──────── SOURCE DATA ────────
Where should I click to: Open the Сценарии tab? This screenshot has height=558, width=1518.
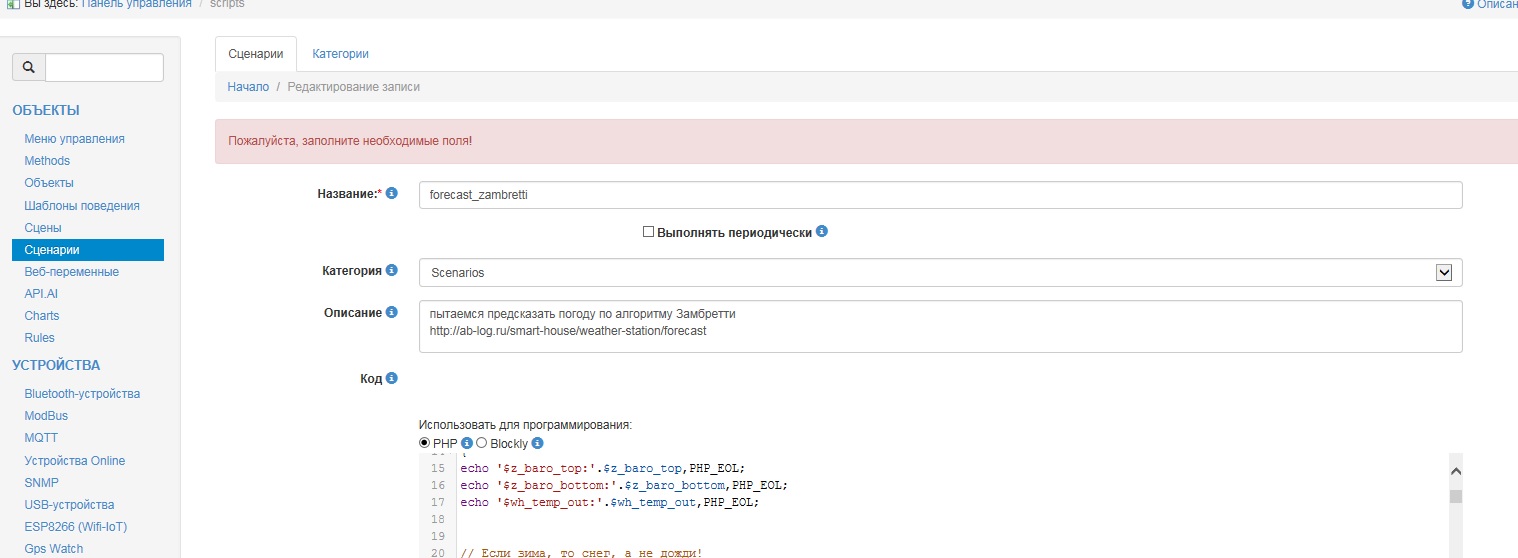click(256, 54)
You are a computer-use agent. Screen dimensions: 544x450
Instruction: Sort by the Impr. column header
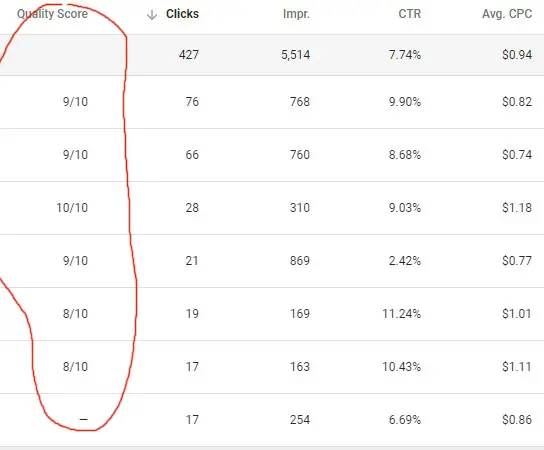point(296,14)
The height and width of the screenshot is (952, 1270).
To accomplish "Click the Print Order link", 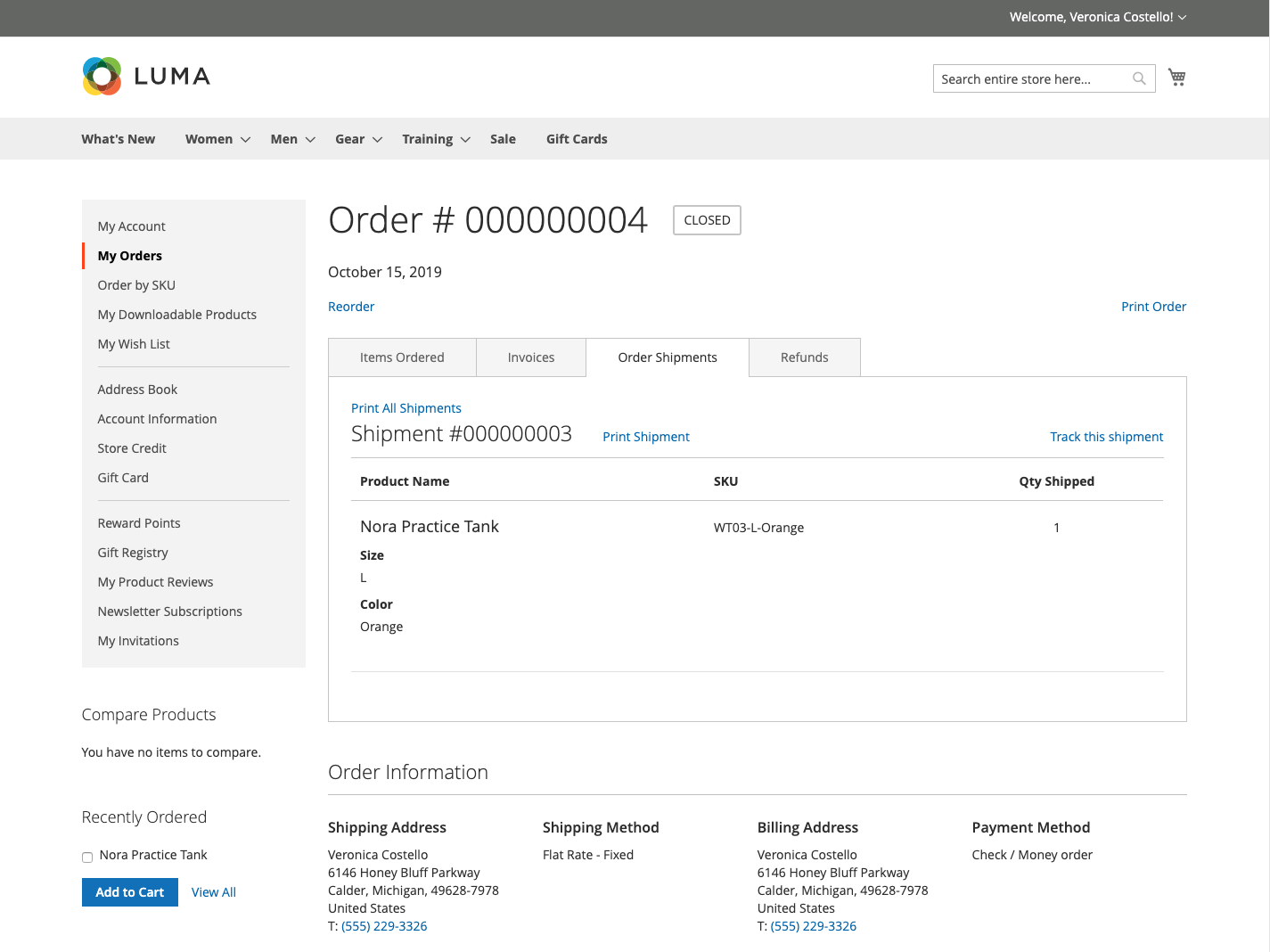I will pos(1153,307).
────────
* YOUR TASK
Leaving out the pictures, print each line of the records above from the first up to and including the one that contains "The height and", exactly as written.

* ANSWER BELOW
Where should I click to: Open the Сценарии tab? This screenshot has height=558, width=1518.
click(256, 54)
You are a computer-use agent. Screen dimensions: 544x450
Instruction: Sort by the Impr. column header
point(296,14)
The height and width of the screenshot is (952, 1270).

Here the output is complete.